Schneider Electric’s confirmation of the breach came after security blogger Brain Krebs, a former blogger with The Washington Post, disclosed the security breach.

In the letters to its customers, Telvent said on Sept. 10 it learned of a breach of its internal firewall and security systems. Telvent said the attackers installed malicious software and stole project files related to one of its core offerings — OASyS SCADA — a product that helps energy firms mesh older IT assets with more advanced “smart grid” technologies.

Telvent for years has dominated the SCADA (supervisory control and data acquisition) systems market for oil and gas pipelines, which allows energy companies to do things such as remotely opening and closing valves in oil and gas pipelines and monitoring pipeline pressure and temperature. Telvent’s SCADA systems are typically customized for each customer’s requirements. And an attacker with access to information on a particular customer’s implementation would be able to identify potential soft spots and attack them, according to Sunrise, FL-based Digital Bond.

OASyS SCADA is Telvent’s flagship SCADA product.

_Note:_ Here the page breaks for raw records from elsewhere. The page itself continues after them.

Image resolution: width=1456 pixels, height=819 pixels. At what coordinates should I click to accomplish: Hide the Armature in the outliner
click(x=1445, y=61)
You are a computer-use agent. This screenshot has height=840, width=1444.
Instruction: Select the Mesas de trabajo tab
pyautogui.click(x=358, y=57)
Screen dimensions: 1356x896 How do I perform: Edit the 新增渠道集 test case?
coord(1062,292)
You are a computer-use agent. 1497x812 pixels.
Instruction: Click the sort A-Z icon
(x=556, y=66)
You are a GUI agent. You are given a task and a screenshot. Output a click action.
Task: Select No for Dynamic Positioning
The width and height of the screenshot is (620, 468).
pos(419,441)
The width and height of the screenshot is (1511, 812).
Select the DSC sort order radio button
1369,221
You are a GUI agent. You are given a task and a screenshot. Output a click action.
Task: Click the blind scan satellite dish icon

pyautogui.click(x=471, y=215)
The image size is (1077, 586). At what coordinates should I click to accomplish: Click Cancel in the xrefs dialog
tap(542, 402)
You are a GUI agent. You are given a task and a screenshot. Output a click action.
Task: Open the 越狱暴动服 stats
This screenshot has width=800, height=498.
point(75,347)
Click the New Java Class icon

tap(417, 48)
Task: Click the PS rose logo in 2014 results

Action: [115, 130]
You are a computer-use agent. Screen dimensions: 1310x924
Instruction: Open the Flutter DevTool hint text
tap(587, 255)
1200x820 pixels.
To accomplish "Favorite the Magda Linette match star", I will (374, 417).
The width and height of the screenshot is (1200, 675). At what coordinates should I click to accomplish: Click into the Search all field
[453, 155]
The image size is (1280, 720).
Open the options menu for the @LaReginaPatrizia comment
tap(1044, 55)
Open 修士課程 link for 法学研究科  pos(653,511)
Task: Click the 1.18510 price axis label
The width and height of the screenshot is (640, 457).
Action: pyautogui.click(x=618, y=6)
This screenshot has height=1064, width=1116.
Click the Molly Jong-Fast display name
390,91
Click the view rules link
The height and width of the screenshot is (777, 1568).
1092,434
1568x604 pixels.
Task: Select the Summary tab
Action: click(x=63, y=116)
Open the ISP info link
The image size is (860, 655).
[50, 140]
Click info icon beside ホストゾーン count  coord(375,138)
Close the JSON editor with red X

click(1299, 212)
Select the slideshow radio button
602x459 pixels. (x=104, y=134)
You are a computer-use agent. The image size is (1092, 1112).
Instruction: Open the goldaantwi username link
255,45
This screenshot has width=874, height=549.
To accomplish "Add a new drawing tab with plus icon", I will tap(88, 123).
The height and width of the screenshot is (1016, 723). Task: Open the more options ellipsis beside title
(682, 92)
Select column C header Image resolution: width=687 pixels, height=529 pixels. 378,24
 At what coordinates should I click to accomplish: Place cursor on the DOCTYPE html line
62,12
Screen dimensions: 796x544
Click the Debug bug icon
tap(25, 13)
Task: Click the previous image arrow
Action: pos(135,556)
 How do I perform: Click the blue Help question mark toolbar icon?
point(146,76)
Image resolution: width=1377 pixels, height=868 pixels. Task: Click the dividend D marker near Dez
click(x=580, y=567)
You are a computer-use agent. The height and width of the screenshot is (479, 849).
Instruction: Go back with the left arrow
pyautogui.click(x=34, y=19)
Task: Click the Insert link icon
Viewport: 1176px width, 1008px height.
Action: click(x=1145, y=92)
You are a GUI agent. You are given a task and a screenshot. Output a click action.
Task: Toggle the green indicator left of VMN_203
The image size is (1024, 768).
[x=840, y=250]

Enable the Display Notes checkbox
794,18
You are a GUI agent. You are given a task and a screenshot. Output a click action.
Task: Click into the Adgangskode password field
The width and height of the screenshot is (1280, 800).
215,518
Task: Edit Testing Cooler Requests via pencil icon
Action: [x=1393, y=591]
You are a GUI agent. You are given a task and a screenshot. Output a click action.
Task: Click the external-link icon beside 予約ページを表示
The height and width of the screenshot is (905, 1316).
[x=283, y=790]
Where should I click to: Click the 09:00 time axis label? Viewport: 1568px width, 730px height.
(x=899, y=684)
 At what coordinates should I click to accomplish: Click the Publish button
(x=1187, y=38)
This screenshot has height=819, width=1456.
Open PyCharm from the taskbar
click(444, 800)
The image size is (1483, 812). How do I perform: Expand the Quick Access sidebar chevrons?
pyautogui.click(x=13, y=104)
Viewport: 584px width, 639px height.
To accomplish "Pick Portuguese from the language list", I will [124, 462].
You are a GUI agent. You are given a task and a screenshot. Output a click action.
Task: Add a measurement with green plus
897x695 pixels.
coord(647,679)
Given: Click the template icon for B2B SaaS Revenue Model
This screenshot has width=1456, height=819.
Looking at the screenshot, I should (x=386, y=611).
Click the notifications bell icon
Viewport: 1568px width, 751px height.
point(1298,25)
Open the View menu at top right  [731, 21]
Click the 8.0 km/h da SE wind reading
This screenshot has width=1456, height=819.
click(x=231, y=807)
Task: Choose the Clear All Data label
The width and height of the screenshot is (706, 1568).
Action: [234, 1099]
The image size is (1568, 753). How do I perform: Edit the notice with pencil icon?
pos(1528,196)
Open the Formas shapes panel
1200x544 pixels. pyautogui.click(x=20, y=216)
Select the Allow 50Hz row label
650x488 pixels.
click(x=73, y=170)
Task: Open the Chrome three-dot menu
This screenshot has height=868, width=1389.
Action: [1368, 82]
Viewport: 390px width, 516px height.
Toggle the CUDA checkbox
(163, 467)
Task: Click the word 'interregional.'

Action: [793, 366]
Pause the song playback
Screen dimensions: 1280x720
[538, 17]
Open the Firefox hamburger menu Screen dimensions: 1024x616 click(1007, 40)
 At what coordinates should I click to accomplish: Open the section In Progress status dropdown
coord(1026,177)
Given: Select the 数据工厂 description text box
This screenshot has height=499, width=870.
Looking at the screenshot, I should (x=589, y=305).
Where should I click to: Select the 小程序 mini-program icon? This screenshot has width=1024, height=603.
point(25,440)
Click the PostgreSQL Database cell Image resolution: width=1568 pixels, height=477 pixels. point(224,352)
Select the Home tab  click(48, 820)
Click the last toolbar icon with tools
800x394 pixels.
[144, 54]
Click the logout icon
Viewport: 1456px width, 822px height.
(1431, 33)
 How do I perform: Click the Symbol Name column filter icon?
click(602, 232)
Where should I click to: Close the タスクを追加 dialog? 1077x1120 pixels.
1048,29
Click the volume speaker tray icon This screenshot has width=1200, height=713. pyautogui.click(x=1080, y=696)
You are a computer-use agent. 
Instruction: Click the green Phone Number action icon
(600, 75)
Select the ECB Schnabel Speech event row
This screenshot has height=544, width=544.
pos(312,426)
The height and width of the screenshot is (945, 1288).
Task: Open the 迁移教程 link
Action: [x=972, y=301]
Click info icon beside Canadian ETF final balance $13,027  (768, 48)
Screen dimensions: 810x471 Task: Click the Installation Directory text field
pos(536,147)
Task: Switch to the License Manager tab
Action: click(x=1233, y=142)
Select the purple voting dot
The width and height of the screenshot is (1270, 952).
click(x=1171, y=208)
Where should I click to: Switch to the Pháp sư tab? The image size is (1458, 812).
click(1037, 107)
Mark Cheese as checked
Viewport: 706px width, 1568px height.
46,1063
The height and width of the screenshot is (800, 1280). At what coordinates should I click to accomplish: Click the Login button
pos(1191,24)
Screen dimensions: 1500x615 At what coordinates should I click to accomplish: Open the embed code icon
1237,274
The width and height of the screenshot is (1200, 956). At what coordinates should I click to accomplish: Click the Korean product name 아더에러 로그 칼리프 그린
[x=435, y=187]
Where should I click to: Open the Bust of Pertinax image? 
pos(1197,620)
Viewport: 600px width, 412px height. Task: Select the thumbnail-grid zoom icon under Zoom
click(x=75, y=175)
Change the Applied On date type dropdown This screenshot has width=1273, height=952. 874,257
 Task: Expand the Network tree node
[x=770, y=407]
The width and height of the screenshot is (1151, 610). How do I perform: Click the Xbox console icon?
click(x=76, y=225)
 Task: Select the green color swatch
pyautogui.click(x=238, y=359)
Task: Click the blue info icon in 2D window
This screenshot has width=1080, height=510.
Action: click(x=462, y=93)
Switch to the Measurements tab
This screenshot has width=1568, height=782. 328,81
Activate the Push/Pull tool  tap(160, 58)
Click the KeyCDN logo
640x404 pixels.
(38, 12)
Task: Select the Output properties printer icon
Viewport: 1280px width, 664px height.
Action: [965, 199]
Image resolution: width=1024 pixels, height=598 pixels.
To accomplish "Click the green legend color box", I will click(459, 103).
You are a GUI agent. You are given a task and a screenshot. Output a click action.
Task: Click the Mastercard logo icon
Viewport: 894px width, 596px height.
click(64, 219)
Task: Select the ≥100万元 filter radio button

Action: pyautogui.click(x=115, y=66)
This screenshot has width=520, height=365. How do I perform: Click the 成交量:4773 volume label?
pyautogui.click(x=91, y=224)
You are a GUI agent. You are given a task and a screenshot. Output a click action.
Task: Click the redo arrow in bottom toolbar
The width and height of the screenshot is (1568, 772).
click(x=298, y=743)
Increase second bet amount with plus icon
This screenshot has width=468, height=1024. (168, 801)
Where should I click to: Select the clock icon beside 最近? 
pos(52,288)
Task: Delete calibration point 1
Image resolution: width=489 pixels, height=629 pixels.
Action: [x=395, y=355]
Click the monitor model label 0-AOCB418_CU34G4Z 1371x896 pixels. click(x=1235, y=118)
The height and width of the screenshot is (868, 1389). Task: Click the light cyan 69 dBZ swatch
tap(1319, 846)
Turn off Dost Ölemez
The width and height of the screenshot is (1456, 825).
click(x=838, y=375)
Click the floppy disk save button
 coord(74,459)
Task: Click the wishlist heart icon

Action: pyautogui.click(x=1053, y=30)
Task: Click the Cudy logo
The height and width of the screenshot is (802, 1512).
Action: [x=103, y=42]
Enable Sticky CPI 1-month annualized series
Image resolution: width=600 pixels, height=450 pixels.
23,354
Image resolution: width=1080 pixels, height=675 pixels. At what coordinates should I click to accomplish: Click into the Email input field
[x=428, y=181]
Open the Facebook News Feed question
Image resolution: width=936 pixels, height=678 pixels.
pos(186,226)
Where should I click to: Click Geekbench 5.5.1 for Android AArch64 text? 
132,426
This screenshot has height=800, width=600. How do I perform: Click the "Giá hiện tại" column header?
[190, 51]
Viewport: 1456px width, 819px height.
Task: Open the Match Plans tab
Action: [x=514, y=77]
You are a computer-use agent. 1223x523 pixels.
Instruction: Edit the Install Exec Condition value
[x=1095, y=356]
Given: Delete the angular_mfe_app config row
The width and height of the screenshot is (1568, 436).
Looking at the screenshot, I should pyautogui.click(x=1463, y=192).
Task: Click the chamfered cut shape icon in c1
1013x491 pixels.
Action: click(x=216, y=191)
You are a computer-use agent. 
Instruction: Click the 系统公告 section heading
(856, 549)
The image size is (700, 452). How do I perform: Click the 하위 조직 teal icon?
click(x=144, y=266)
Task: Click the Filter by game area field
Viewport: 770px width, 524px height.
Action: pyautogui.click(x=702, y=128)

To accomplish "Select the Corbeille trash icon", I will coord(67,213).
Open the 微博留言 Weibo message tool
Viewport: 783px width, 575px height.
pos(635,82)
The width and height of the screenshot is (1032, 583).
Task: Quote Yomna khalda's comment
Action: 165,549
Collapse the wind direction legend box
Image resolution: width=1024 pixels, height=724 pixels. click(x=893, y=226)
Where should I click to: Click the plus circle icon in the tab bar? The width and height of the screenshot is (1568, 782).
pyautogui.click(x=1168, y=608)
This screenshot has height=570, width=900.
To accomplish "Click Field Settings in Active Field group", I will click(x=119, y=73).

According to Digital Bond, there are at least three potentially serious consequences of the breach, including that hackers potentially used their presence on the Telvent network to: pivot and compromise the Telvent customer SCADA systems that were connected to the Telvent network; modify project files that were in the deployment phase; and download the customer project files for a future attack.

Telvent said it has disabled all data links between customers and affected portions of its networks as a precautionary move. The company has implemented new procedures for providing remote support to clients while it works on ridding its networks and systems of all malware.

From Telvent’s description of the malware in its alert, the company appears to have been attacked by a notorious Chinese hacking group called the Common Group, according to Krebs. The group has been associated with cyber espionage activities against large energy companies and Fortune 500 firms for the past several years, the blogger said.

News of the Telvent breach came just days after Dell’s SecureWorks Counter Threat Unit issued an alert warning of a sustained cyber espionage campaign directed at companies in the energy sector. And it followed on the heels of FERC Chairman Jon Wellinghoff’s recent announcement of the creation of an office at the agency that will focus on cyber and physical security risks to energy facilities under its jurisdiction, such as interstate natural gas pipelines, gas storage and electric transmission facilities (see NGI, Sept. 24).

The new Office of Energy Infrastructure Security (OEIS) will aid the Commission in identifying potential risks to Federal Energy Regulatory Commission (FERC) jurisdictional facilities from cyber attacks and such physical threats as electromagnetic pulses, as well as seeking solutions to the problem. OEIS, which will have a staff of 10-15, will be led by Joseph McClelland, who has been director of FERC’s Office of Electric Reliability since 2006. How effective it will be in detecting security threats or preventing security threats to energy infrastructure remains to be seen.

Last month, Wellinghoff expressed his exasperation with the lack of a federal system for reporting threats to energy infrastructure (see NGI, Sept. 10). “Nobody has adequate authority with respect to the both electric and gas infrastructure in this country regarding known threats and vulnerabilities,” Wellinghoff said during a media breakfast at the National Press Club sponsored by IHS The Energy Daily. “If I had a cyber threat that was revealed to me in a letter tomorrow, there’s little I could do the next day to ensure that that threat was mitigated effectively by some action by the utilities that were targeted,” he said.